From her hometown in Cordova, Alaska, Ott is sending the former vice presidential nominee a copy of her book, "Not One Drop: Betrayal and Courage in the Wake of the Exxon Valdez Oil Spill" (Chelsea Green Publishing, 327 pages, $21.95).
In the same package, Ott will include several rocks from Prince William Sound. Rocks covered with oil. The same oil that bled out of the Exxon Valdez tanker in 1989, gushing its black poison into a pristine Alaskan landscape. Although nearly 20 years have passed since the largest oil spill in U.S. history, there are still at least 55 tons of oil buried in Prince William Sound, but there's a noticeable absence of political sloganeering on this front.
That's why Ott, a marine biologist who earned her doctorate at the University of Washington, has come up with the "Why It's Not OK To Drill, Baby, Drill Tour," celebrating the release of her book. The visionary environmental leader and self-described "fisherm'am" talked to the P-I.

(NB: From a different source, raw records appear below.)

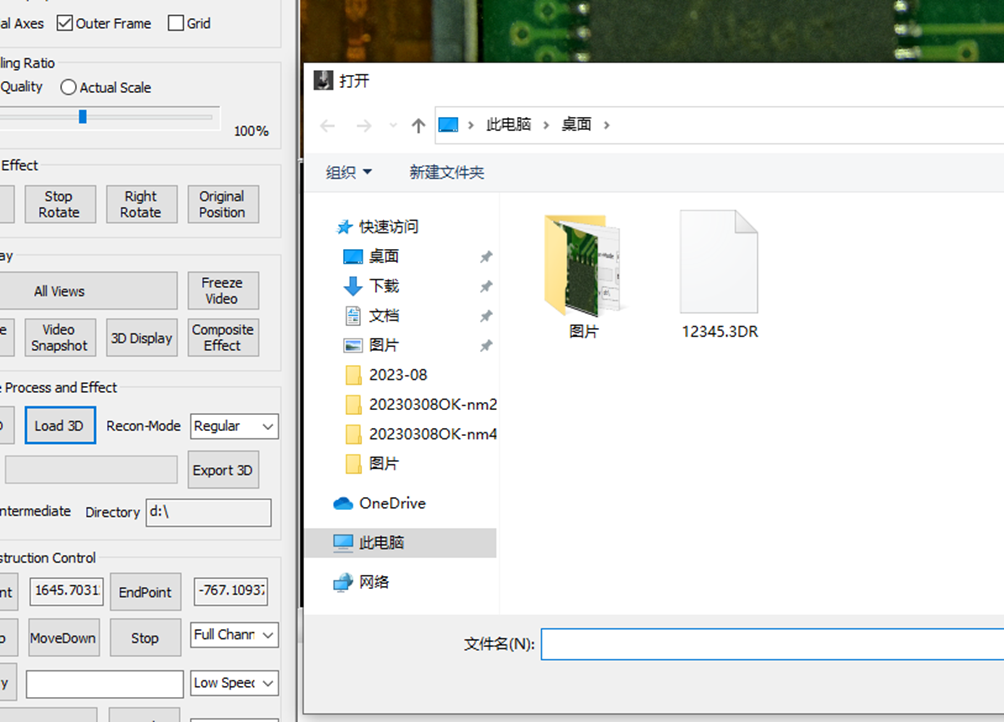Select the 12345.3DR file

coord(720,276)
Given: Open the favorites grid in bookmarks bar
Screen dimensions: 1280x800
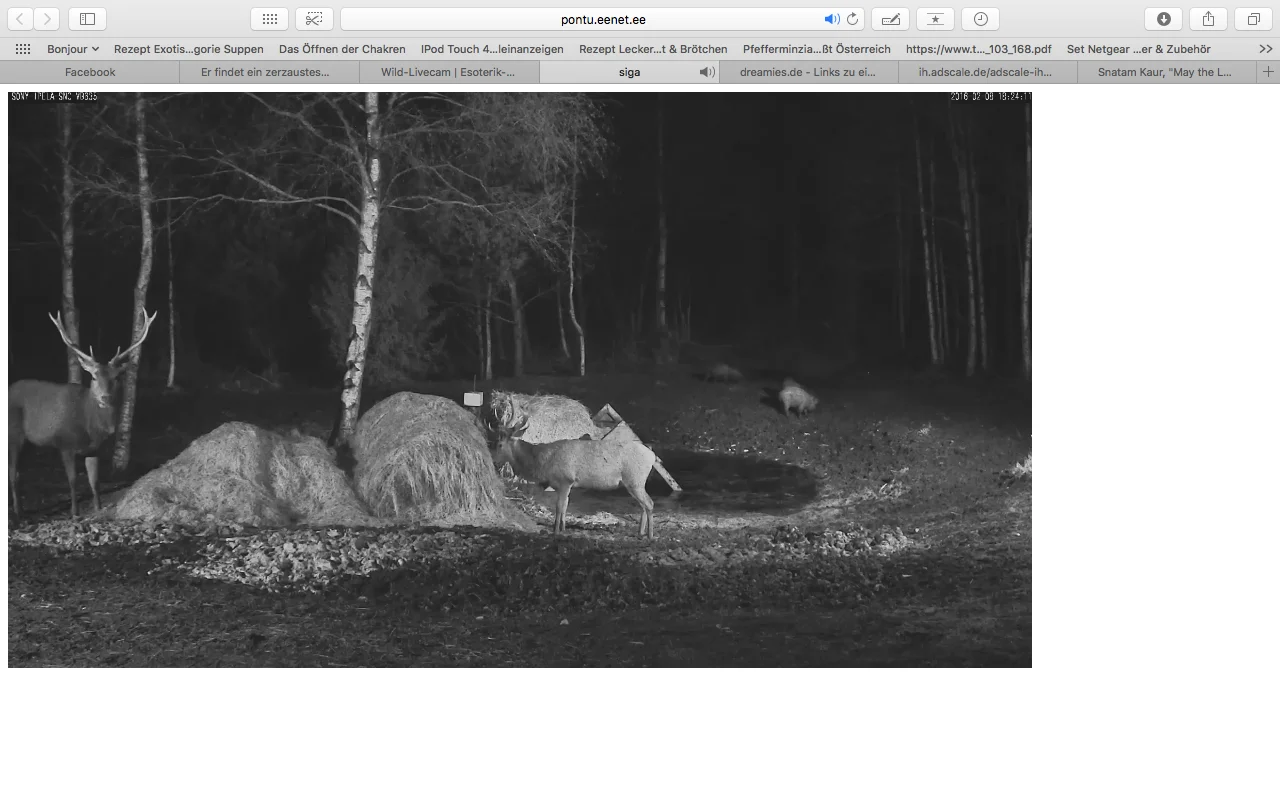Looking at the screenshot, I should pyautogui.click(x=23, y=49).
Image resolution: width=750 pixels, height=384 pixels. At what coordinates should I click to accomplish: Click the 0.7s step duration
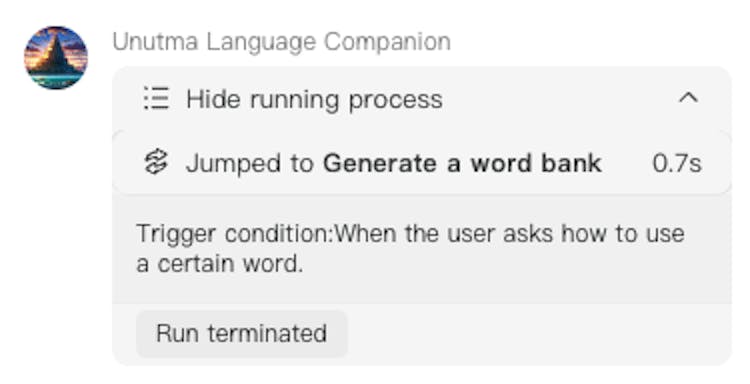677,164
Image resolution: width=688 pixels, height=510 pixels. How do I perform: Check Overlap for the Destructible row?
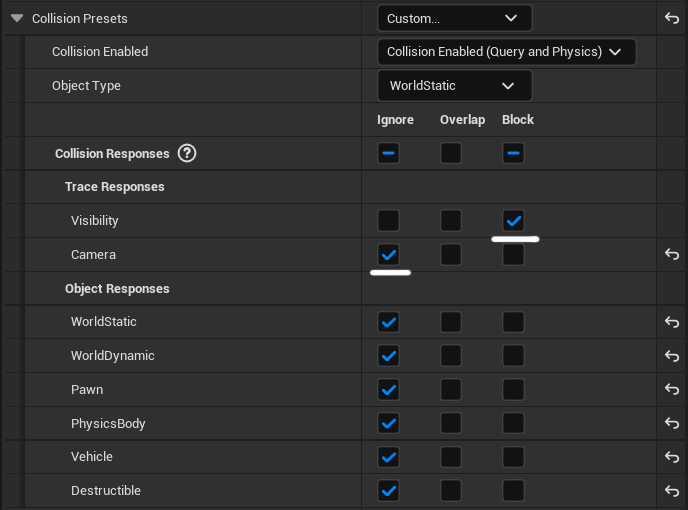click(451, 491)
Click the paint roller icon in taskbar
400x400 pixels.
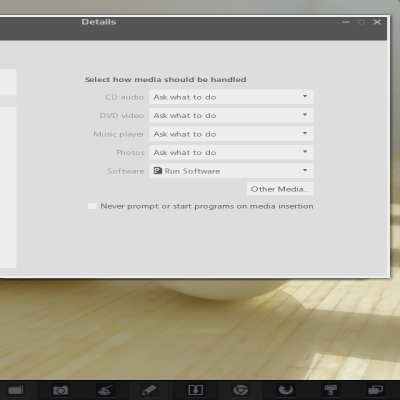click(x=331, y=390)
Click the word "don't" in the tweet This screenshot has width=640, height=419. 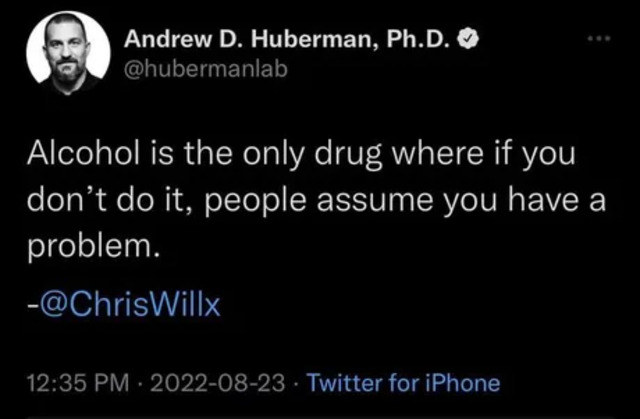click(67, 200)
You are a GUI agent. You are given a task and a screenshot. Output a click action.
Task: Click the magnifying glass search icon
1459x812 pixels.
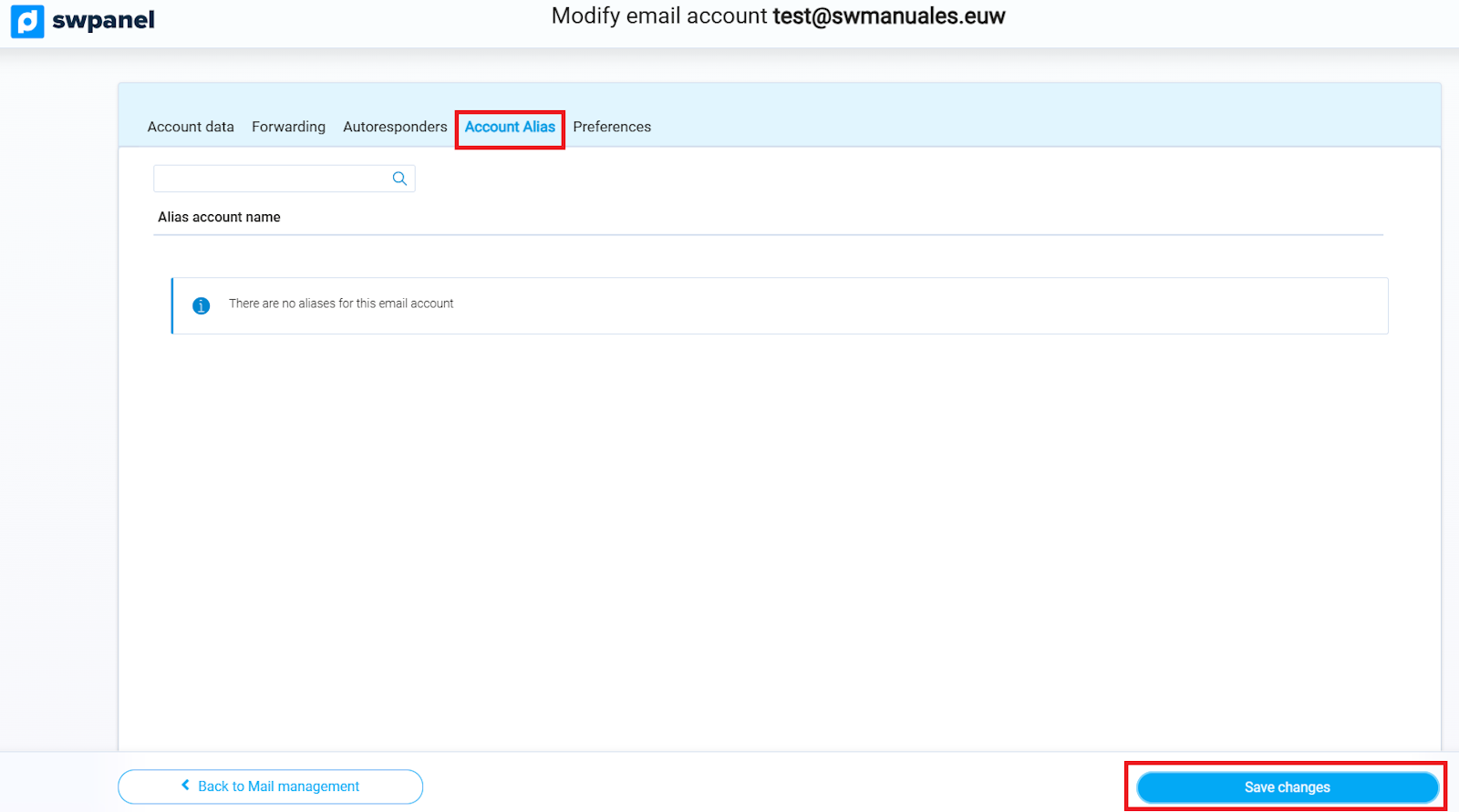[399, 179]
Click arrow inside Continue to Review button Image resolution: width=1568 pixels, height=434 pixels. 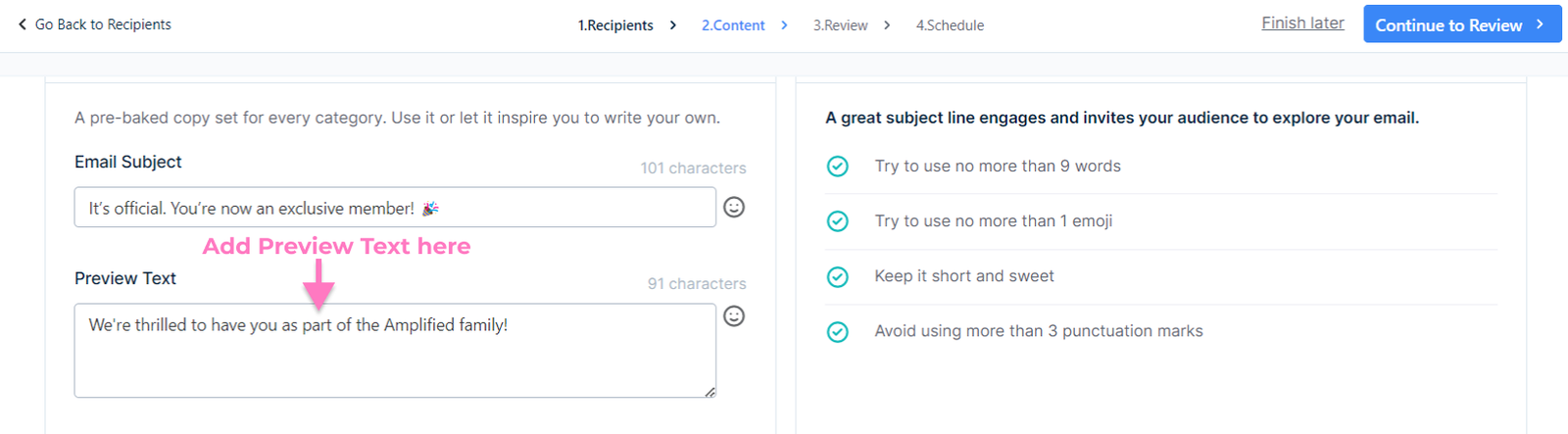pyautogui.click(x=1540, y=24)
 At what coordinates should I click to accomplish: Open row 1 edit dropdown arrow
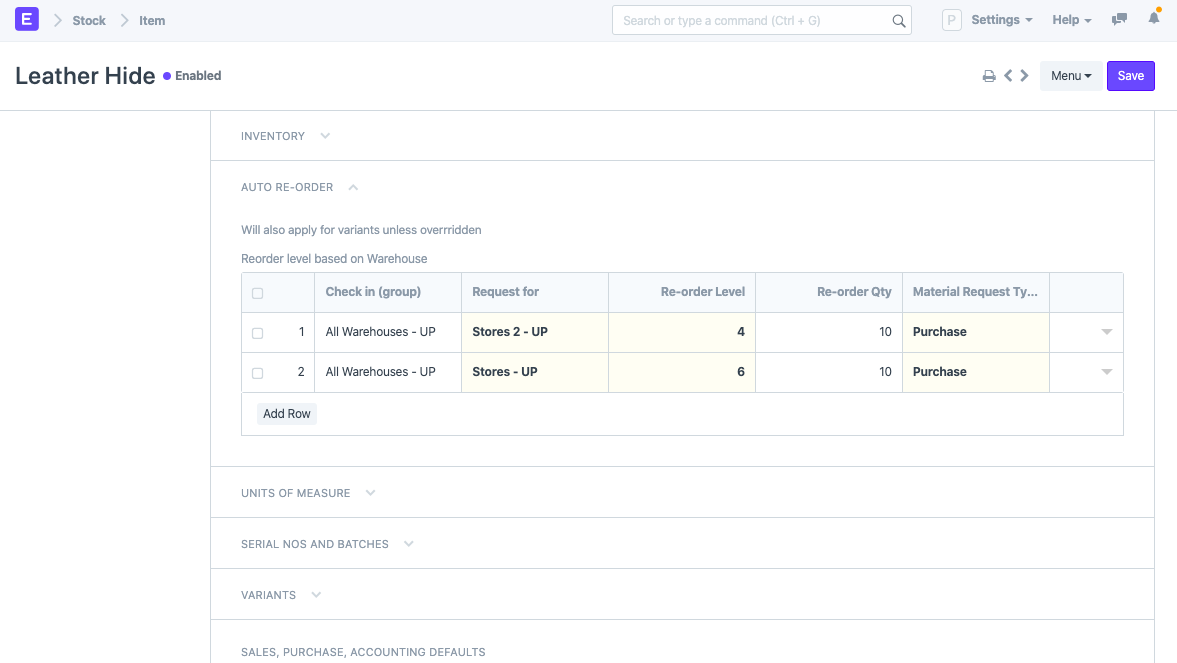(1106, 332)
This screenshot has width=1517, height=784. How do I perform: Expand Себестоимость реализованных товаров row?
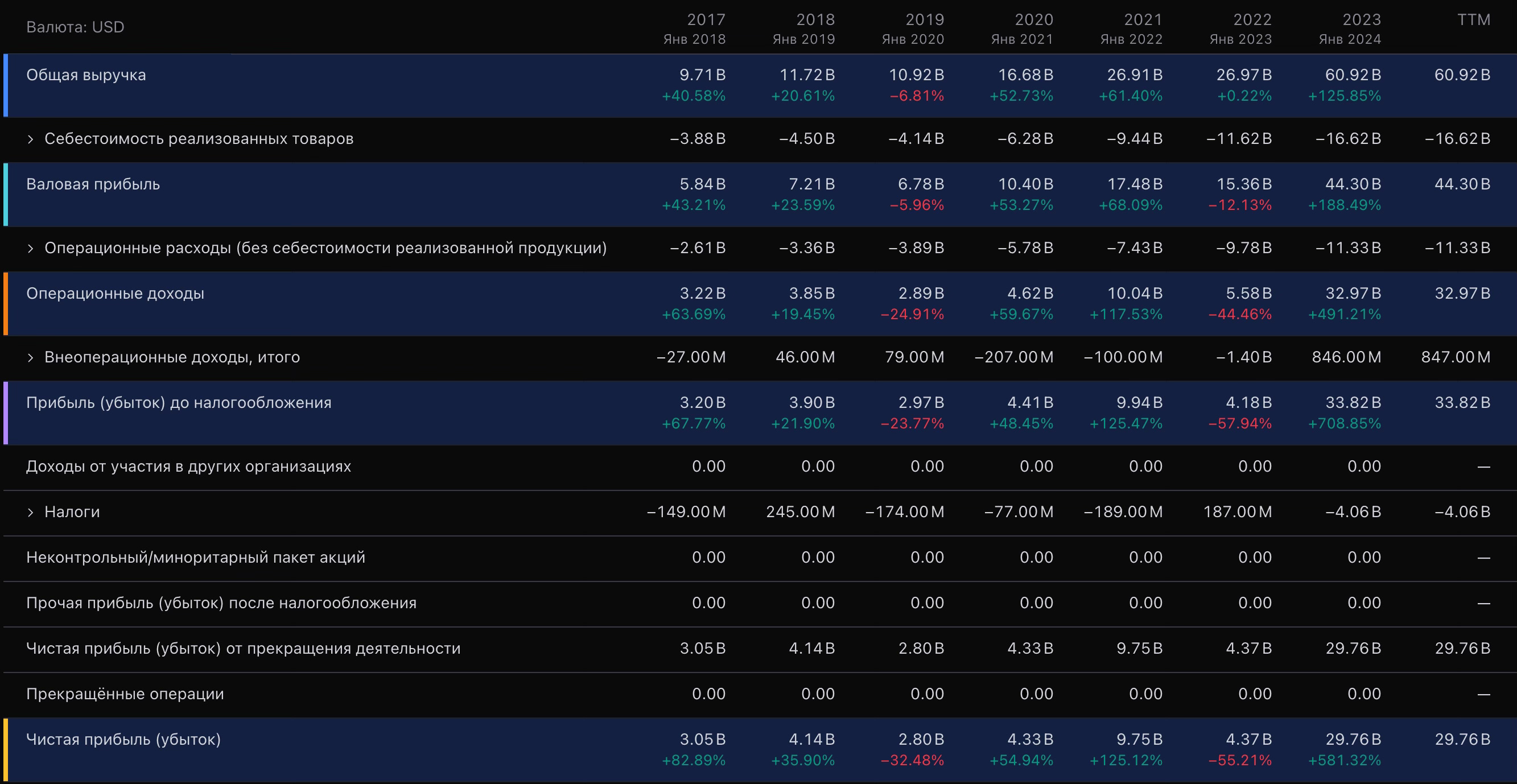tap(31, 139)
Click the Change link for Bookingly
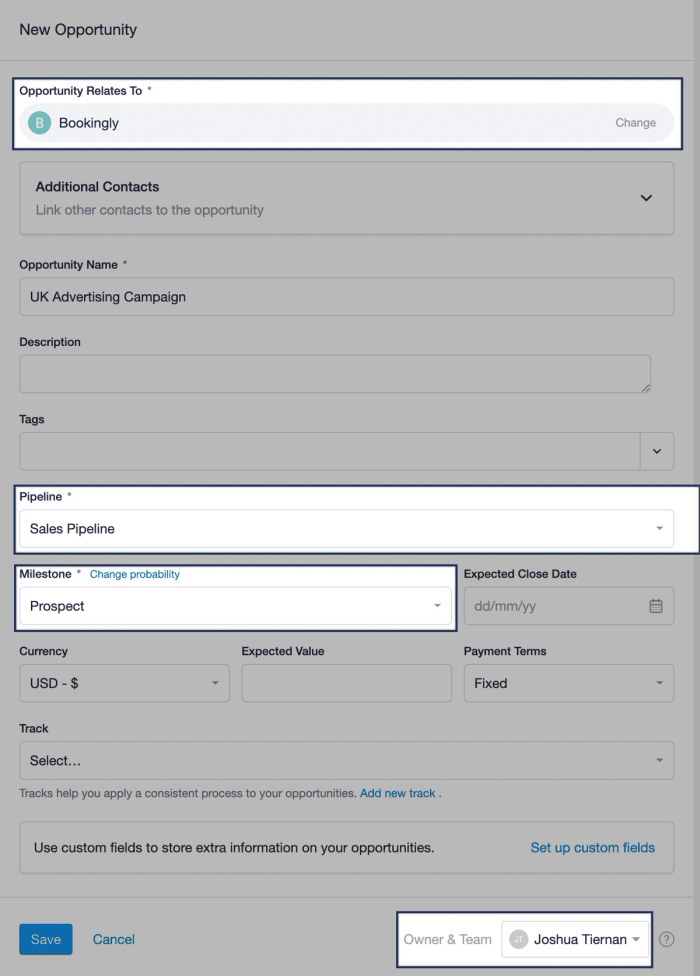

Dr. Riki Ott a marine biologist who earned her doctorate at the University of Washington, is celebrating the release of her book "Not One Drop" with a "Why It's Not OK To Drill, Baby, Drill Tour," and sending a message to Alaska Gov. Sarah Palin.
Silja Talvi: What do people who live around Puget Sound have in common with you who live around Prince William Sound in Alaska?
Ricki Ott: Anybody who lives on such a beautiful shoreline should have the same heart- and soul-level connection to the environment around you. … Up in Cordova, we feel a strong connection to the Puget Sound. … We are very linked as the fishermen, native people, recreational users of water bodies. We are the ones who bear the brunt of these industrial accidents.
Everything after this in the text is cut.